At my turnaround, the impact of the family atmosphere was corrosive; like many families, the members had no coping mechanisms for having truly frank conversations and holding each other accountable.  Some of the team pulled more than their own weight, others rested on their laurels.  They were superficially nice to each other, but secretly frustrated: truly, a “passive aggressive” family dynamic.  There was difficulty in holding each other accountable that prevented any coherent strategy from taking root.

Within a week of joining the company, I brought everyone into the conference room to talk about the incredible potential of the business, and some high-level barriers to getting there.  “I’ve heard this is a family,” I said to slight nods and expectant smiles.  My next words “But, we’re NOT a family…” were greeted with puzzled looks and slight shock by most, bigger smiles by a few.  What then followed was a discussion of the type of accountability we had to create and adhere to in order to reach our lofty objectives.

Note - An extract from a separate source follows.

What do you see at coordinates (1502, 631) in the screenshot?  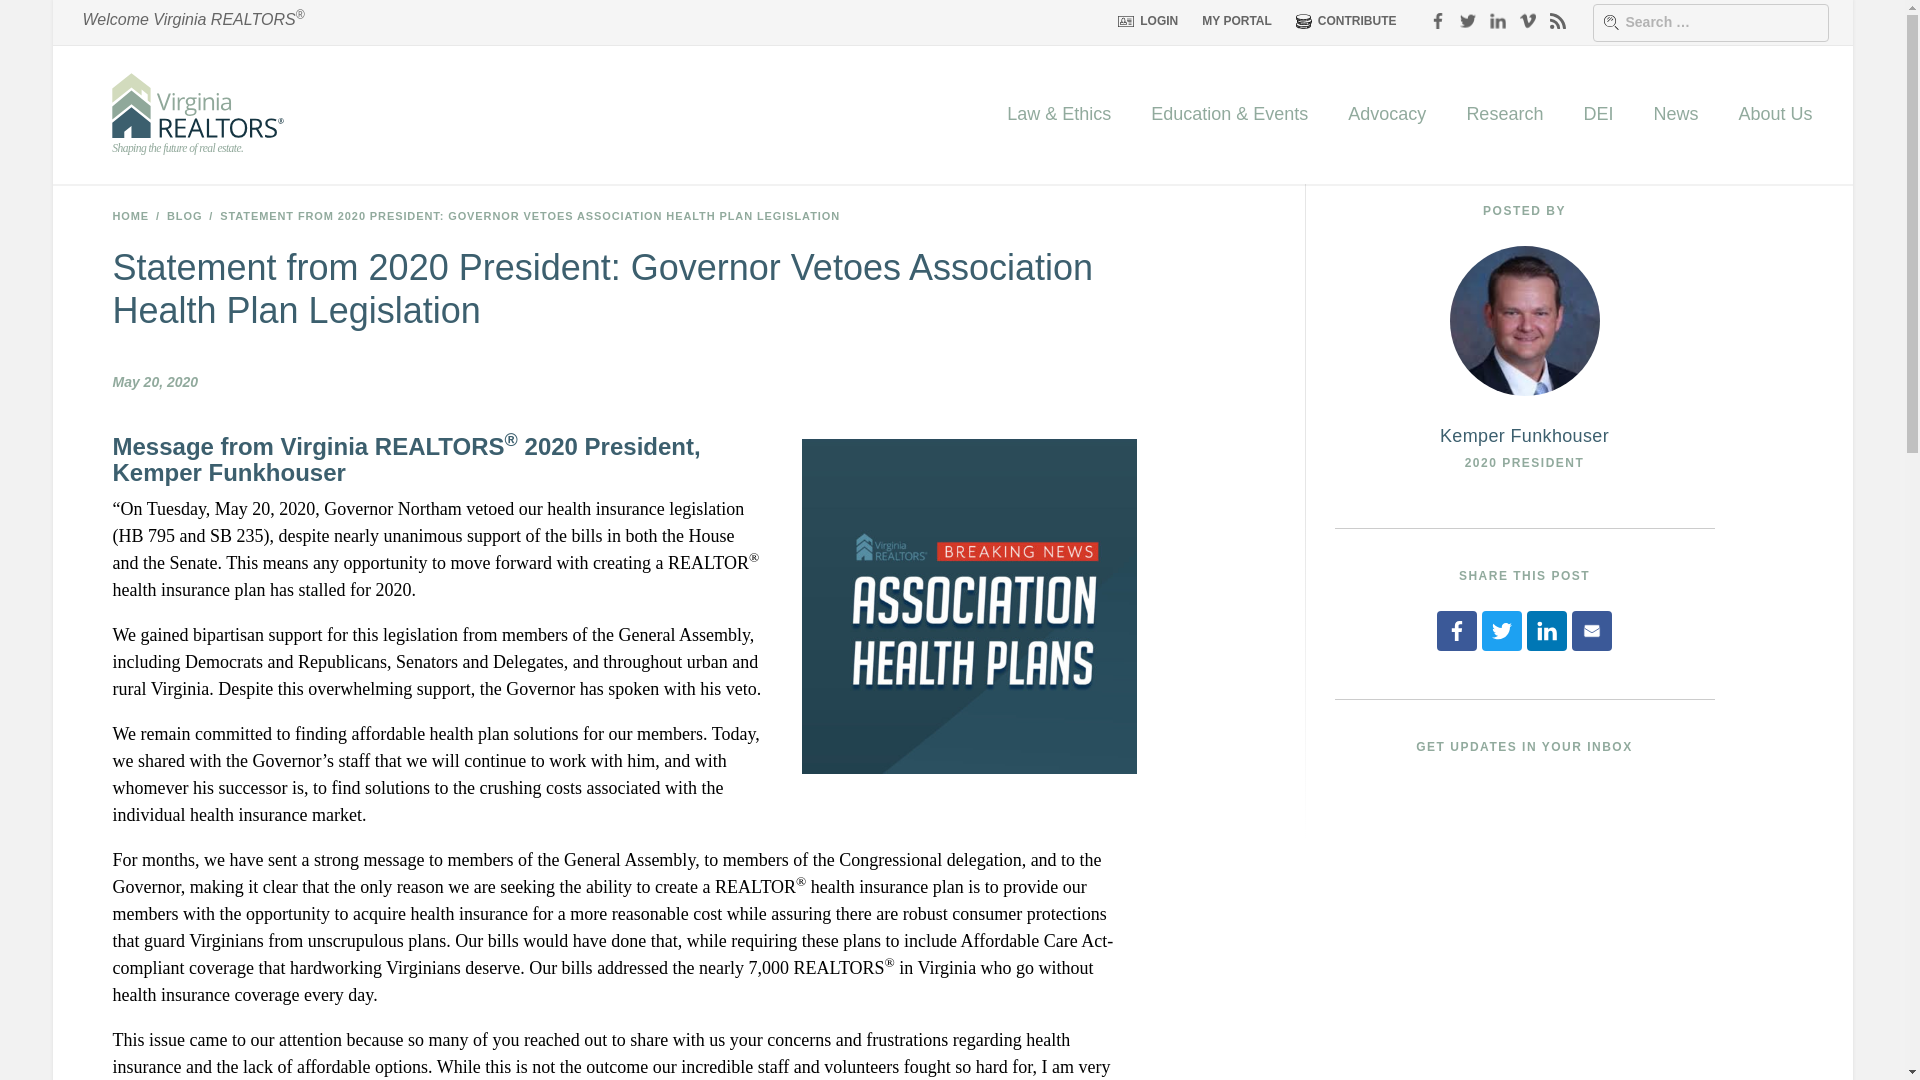 I see `Share Event on Twitter` at bounding box center [1502, 631].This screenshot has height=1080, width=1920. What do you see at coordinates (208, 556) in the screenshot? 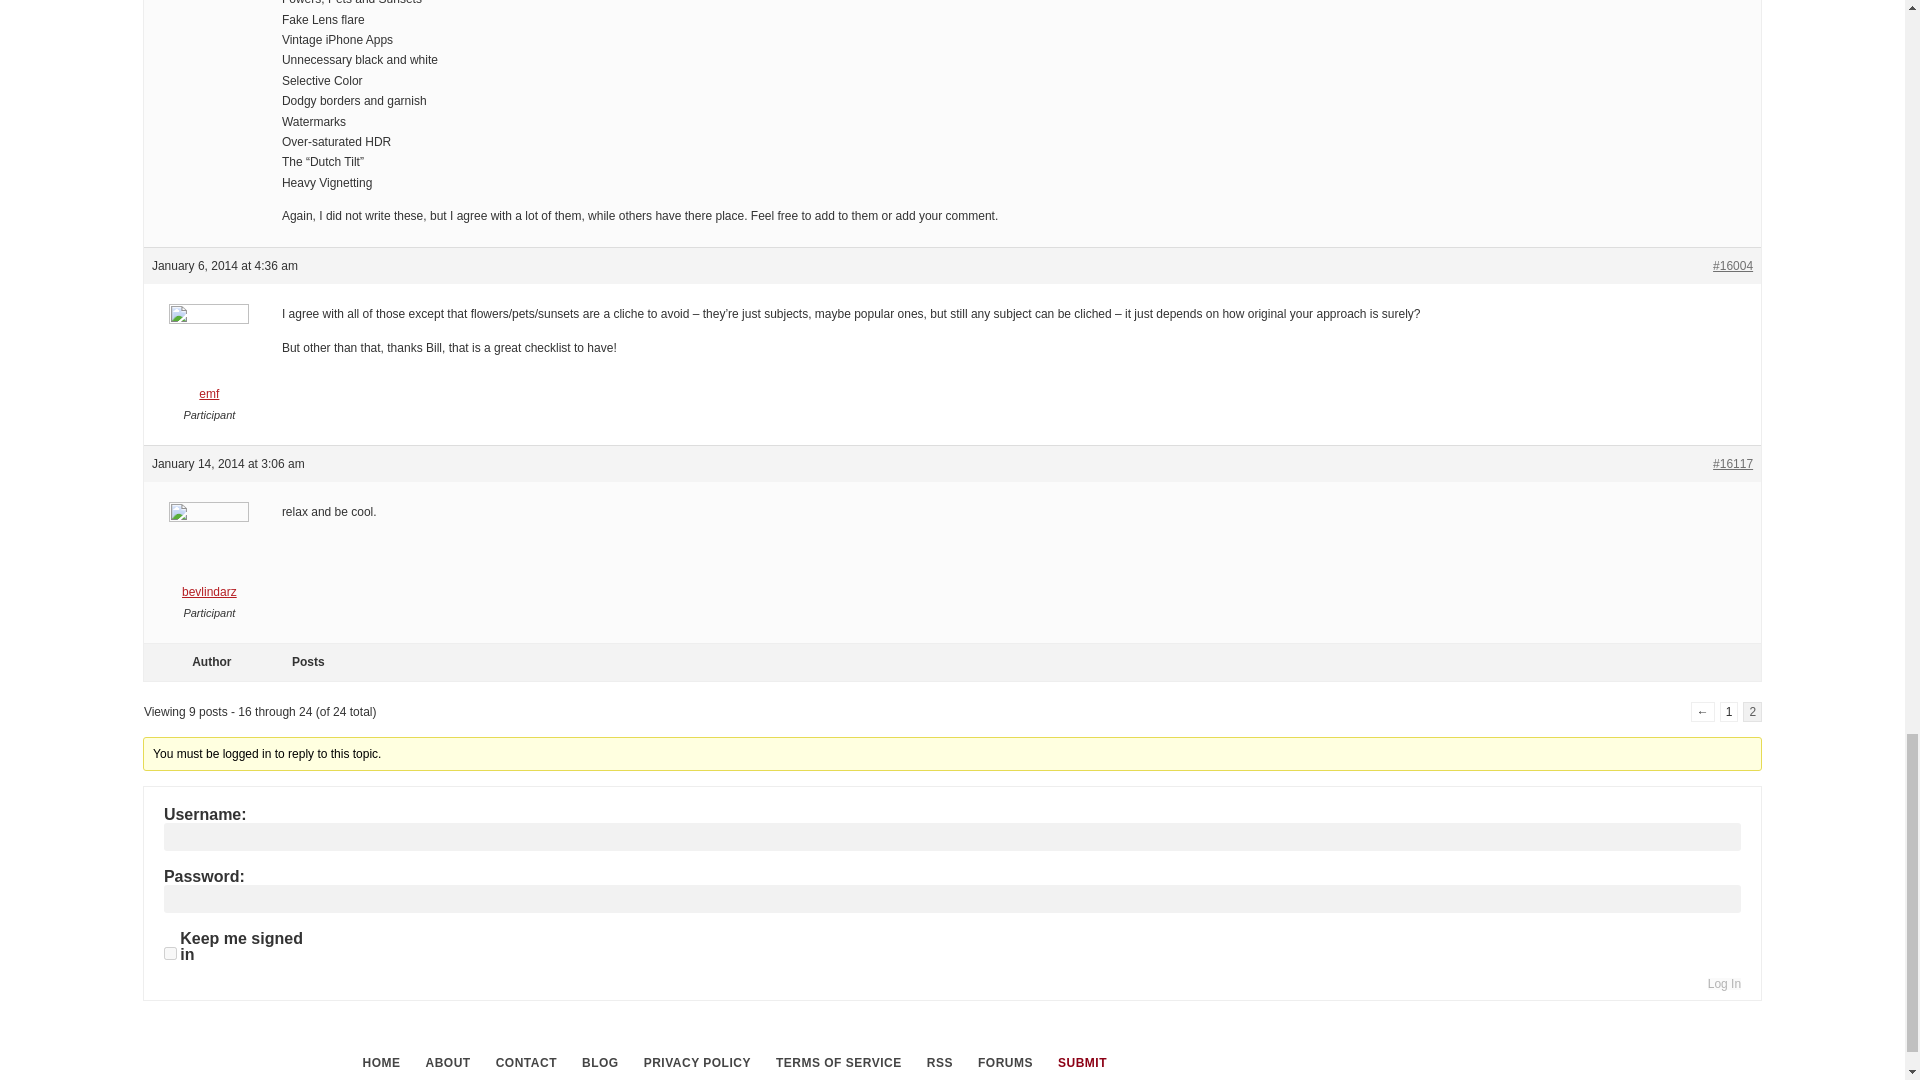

The words weren’t perfect, but the sentiment took root, and in our case, served to establish a new standard for performance.  I and my newly-formed leadership team then got to work to truly fix the legacy dynamic:

  1. We assessed – in some brutally open conversations and using Patrick Lencioni’s excellent Organizational Health Survey – our leadership team’s level of trust and cohesiveness, the level of clarity of our mission and priorities, and our ability to create and communicate clarity for the entire organization.  The scores were horrible, and as a result created a little insight, shared humor, and a fairly common understanding of the work ahead.
  2. We set up a culture of accountability, which included: regular team meetings; regular company conference calls in which we shared real results – both good and needing improvement; some staffing changes at the leadership team level to reflect a new mandate to fix chronic problems holding the company back.
  3. We reassessed trust, cohesion, and clarity through a periodic check-up on our health survey results to see how we were doing.  We continued to refine/improve it.

Over the following weeks, we built a revised team that more wholly embodied this level of trust, teamwork, and open conversation.  We met regularly, with members accountable to each other for updates and progress in their respective areas according to newly established KPIs.

Lest the non-family idea sound like all work and no play, we did some fun team-building things, too, including regular leadership team dinners, and a round-robin after-hours table tennis tournament in which our conference room table and an attached net served as the court.

In six months, the new team weathered some significant downsizing and restructuring while achieving new performance milestones in nearly every area – signing our largest-ever clients, vastly increasing recurring revenue as a percentage of total revenue, adding new products, and reversing declining growth to achieve highest YoY growth of any business in the portfolio.  The organization no longer professed to be a family, but it certainly had made strides to becoming a high-performing team.

In my experience, while mutual care and humane concern for one another as individuals should be a core part of any working environment worth joining, the inherent business “contract” with all staff is performance-based, and as such, has little resemblance to “family.”  Keeping the two separate can have profoundly beneficial results for your organization.